Спасибо и до скорого».
Он улетел. Катерина сжимает листок, сердце ёкает. Номера телефона он не оставил. Может, в его комнате? Она идёт туда, но находит лишь ключ на тумбочке. Больше ничего. Дом пуст, как будто Идана здесь и не было.
Она проверяет остальные комнаты, но следов нет. Только записка в её руке подтверждает, что он существовал. Катерина вздыхает, на автомате подготавливается — даже не ест, нет аппетита — и выходит на улицу.
Осенний ветер встречает её шорохом листьев и прохладой. Деревья вдоль дороги пестрят красками, и это почему-то успокаивает. Внутри разливается тепло — лёгкое, необъяснимое.
Она думает о том, что всё рано или поздно заканчивается. Нельзя повторить момент, вернуть его в точности. Каждое мгновение уникально. Время с Иданом было болезненным, странным, но лучшим в её жизни. Оно ушло, но что-то подсказывает: это не конец.
Катерина поправляет шарфик и осматривает дорогу. Телефон в кармане вибрирует. Она достаёт его — босс.
— Алло?
— Привет, ну ты где? Я письмо тебе вчера отправил, а ты не ответила, — голос мужчины сдержанный, но встревоженный.
Катерина напрягается.
— Письмо? Не видела, рано уснула.
— В общем, срочно дуй в офис!
Она кивает и смотрит на одну сторону дороги, начиная переходить. Гудок машины — резкий, истошный — заставляет её обернуться. Скрип тормозов, запах жжёной резины. Она дёргается, телефон падает из рук, экран разбивается о асфальт. Из динамика доносится крик босса:
— Ты меня слышишь? Кать! Что случилось? Кать, ответь!

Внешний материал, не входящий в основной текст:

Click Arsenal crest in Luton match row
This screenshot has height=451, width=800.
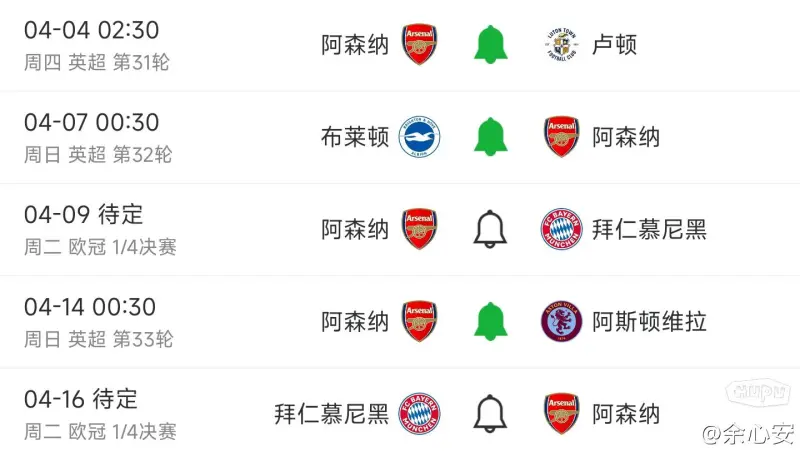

Старый грузовик с облупленной краской несётся прямо на неё, водитель отчаянно крутит руль, но машина не слушается, скользит на мокром асфальте. И тогда время словно замедляется. Катерина замирает, сердце колотится в горле, и вдруг белый свет заливает всё вокруг.
Она моргает — дорога исчезла. Вокруг бесконечное белое пространство, мягкое и тёплое. Но сейчас здесь не пусто. Перед ней разворачивается сцена, как на невидимом экране.
Светлое помещение, просторное, с множеством комнат. На стенах в рамках — фотографии новорождённых: пухлые щёчки, закрытые глазки, первые улыбки. Девушки в белых халатах снуют туда-сюда, их движения быстрые, отлаженные. По коридору неспешно ходят женщины с огромными животами, их бесформенные сарафаны не скрывают выпуклых животов.
— Началось! В третьей палате! — кричит одна из женщин в халате, обращаясь к молоденькой помощнице.
Девушка кивает и торопливо убегает. Женщина возвращается в третью палату.
— Дышите! — командует она, врываясь в комнату.
На кушетке лежит полноватая черноволосая женщина, её лицо искажено болью. Женщина в халате склоняется над ней, отдаёт короткие, чёткие указания. Начинается процесс — естественный, мучительный, полный криков и напряжения.
Тогда картинка сменяется, крики стихают, а воздух наполняется облегчённым дыханием, роженице подают свёрток. Она берёт его дрожащими руками, отодвигает простынь от лица младенца. Это девочка — крохотная, с ярко-серыми глазами, такими ясными, что кажется, они видят больше, чем могут.